• **USING THE INFORMATION**:
1. From the blog text, repeat word for word the passage starting with "There are a" and going on through "as my dogs.".
2. Using the blog text, list every habit the writer says they haven't been able to break the young male dog of.

• **DOCUMENT SEGMENT**:

▽

My Dog Showed me This…01/28/2017

About a year ago, our household acquired a young male dog. He was a year and a half pit/boxer mix. He was hard for me to train. Over time he has gotten into the groove of his pack (our family), and is much better behaved than when he showed up. 
 
There are a few things that I haven’t been able to break him of. Getting into the bay window, and barking at other dogs, and trying to dominate my female black lab. Mia is 13, and is still pretty active for a geriatric dog. In fact, when Niner is bugging her and biting at her, her teeth come out. Niner knows to respect his elder, well sort of. As I’ve studied dog behavior, he’s still trying to assert himself ahead of other dogs in the pecking order.
 
I see lots of protests online, and ignorant blow back between lots of people. The problem that I see, if you look at it from non-spiritual lens, we are doing the same things as my dogs.
 
If, for a moment, you recognize that we humans are biologically, animals. The fights online are nothing more than us fighting for dominance within our pack. A lot of the women’s rights issues, are overlooking the evolutionary thoughts that are ingrained in our species. It’s not to say we shouldn’t allow women the same rights as men. Rather, the progressives that think there is no God, overlook their same belief of evolution. That we are no different from the social orders of other mammals.
 
I guess that’s why I’m believe in a God that says He sees neither male nor female. Jew or Greek. Just people. That we all have a spirit, that he has imparted to us. We are more than animals, fighting for pack dominance. We should be striving for a kingdom here on earth, where we, like God, see neither male nor female. Jew or Greek, or for that matter, black or white or hispanic or…
 
I think that other christians fighting for the rights of others, need to remember this fact. It would help with their patience and the somewhat incendiary attitude that I see online.
 
As I have seen it, love is what is needed. As Jesus said, love your enemy. Anyone can love your neighbor. Love the unlovely. This goes both ways. It’s one thing to be prophetic and critique society. It’s another thing to go around and label people without knowing them.
 
I know this goes against the pack mentality, but then again, we are more than animals.

Are We All Hanging on by a Thread?

Notice MeI was listening to a couple of things tonight. One was the most recent Mars Hill Bible church sermon by a guest teacher Peter Rollins. They are doing a series on Ecclesiastes. However, one of the stories he tells was of somebody person on a train that loses their wallet which has their ticket in it. Because of this she has a lengthy conversation with the conductor. The story ends with the conductor telling the train rider that there is no problem with the lost ticket, because she noticed him. Most would think that he is noticed all the time, but really he is just a part of the machinery. Nobody notices him.

Then I was listening to some music right after that and the song by The Letter Black, “Hanging on by a Thread,” came on in the playlist, and this part of the song struck me:

Save me from losing myself
I’m hanging on by a thread
Can You see who I am
Underneath my scars?
I’m afraid to fall
So I’m holding on to You
No I won’t let go
I’m hanging on by a thread

The song is asking for God to notice them and love them. That’s what Peter Rollins asserts that noticing your neighbor is loving them. People are in need of love, being noticed is a part of that.

△

• **RAW DATA**:
▽

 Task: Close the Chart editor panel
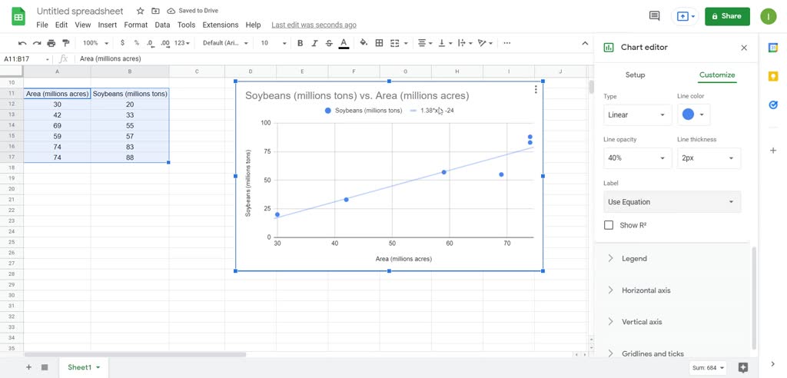tap(743, 48)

△

• **TASK-BY-TASK ANSWERS**:
1.
There are a few things that I haven’t been able to break him of. Getting into the bay window, and barking at other dogs, and trying to dominate my female black lab. Mia is 13, and is still pretty active for a geriatric dog. In fact, when Niner is bugging her and biting at her, her teeth come out. Niner knows to respect his elder, well sort of. As I’ve studied dog behavior, he’s still trying to assert himself ahead of other dogs in the pecking order.
 
I see lots of protests online, and ignorant blow back between lots of people. The problem that I see, if you look at it from non-spiritual lens, we are doing the same things as my dogs.

2.
- Getting into the bay window
- Barking at other dogs
- Trying to dominate the female black lab